Par Catherine Belzung
C’est la rentrée.. et elle ne se passe pas vraiment à la façon d’un long fleuve tranquille dans les Universités ! En effet, dans le contexte lié aux attentats terroristes, le Ministère de l’Éducation Nationale a annoncé le 31 août une aide financière de 30 Millions d’euros pour assurer la sécurité des campus : il s’agit de sécuriser les bâtiments, et d’employer des vigiles pour mieux protéger enseignants et étudiants contre l’éventualité d’une attaque. Comme il y a une centaine d’universités en France, cela correspond à environ 300 000 euros par établissement. Bien sûr, cette aide a été bien accueillie, les universités (qui sont pour plusieurs d’entres elles en déficit) étant assez démunies pour affronter ce type de situation, et le secteur de l’enseignement supérieur étant visé par ce type d’attaque (rappelons nous l’attentat terroriste qui a visé l’Université de Garissa au Kenya, faisant plus de 150 victimes). Néanmoins, l’enthousiasme est retombé quand on a appris d’où provenaient les fonds : les universités seraient autorisées à ne pas verser la totalité de leur contribution au fonds d’insertion des personnes handicapées dans la fonction publique (FIPHFP) (une sorte d’amende que doivent verser les employeurs qui comptent moins de 6 % de personnes handicapées dans leurs effectifs).
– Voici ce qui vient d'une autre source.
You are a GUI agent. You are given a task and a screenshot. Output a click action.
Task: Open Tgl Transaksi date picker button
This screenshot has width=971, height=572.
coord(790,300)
Cette mesure revient donc à préférer l’emploi de vigiles à l’insertion des handicapés, à choisir entre sécurité et humanisme, entre protection contre les attentats et éducation (puisque les universités n’ont souvent plus suffisamment de moyens pour embaucher les enseignants nécessaires, alors qu’elles vont embaucher des vigiles).. Qu’en penser et y a-t-il des solutions ? Tout d’abord, on peut remarquer que l’emploi de ces vigiles serait sans doute totalement inefficace. En effet, avec la somme envisagée, une université comme celle dans laquelle j’enseigne pourrait embaucher une dizaine de vigiles pendant un an. Cependant, mon université s’étend sur plusieurs sites (au moins 6), certains d’entres eux comportant une dizaine de bâtiments, ayant chacun plusieurs portes. Une fouille systématique serait donc totalement impossible avec 10 vigiles. Ensuite, promouvoir une impossible sécurité au détriment de l’insertion des handicapés et de l’éducation est bien loin des valeurs d’humanisme, d’inclusion, de main tendue, de formation qui correspond au troisième terme de notre devise république : celui de fraternité..
Mais y a-t-il une autre solution ? Oui.. et elle nécessite sans doute que chacun y mette du sien. L’état tout d’abord : car le déficit des universités est aussi lié à une aide trop faible de l’état. Si l’état versait pour chaque étudiant une somme équivalente celle des autres pays de l’OCDE, les universités ne seraient pas au bord de la faillite, et pourraient concilier sécurité, humanité et formation. Les universités ensuite, car si elles versent une contribution au FIPHFP, c’est que leur taux d’embauche de handicapés est très faible (1.6 % selon l’Association des paralysés de France). Il faudrait donc qu’elles mettent en œuvre une action plus volontariste en faveur de l’embauche des handicapées pour payer une amende moins forte et ainsi économiser cette somme. Finalement, il faut remarquer que le faible taux d’emploi de personnes en situation de handicap à l’université est aussi lié à l’étroitesse du vivier : en effet, à l’université, 60% des emplois nécessitent un doctorat. Or 6.3% des étudiants sont inscrits à ce niveau d’étude, mais ce taux chute à 0.8 % chez les personnes handicapées. Un dernier levier, efficace à plus long terme, serait donc aussi de mettre au point des aides spécifiques pour accompagner les études des personnes en situation de handicap en 3ème cycle à l’université. Bref, une autre solution est possible : au lieu de nous laisser envahir par l’émotion et la peur, il suffit de garder nos boussoles allumées en direction de la fraternité !
Catherine Belzung, Professeure à l’Université François Rabelais de Tours.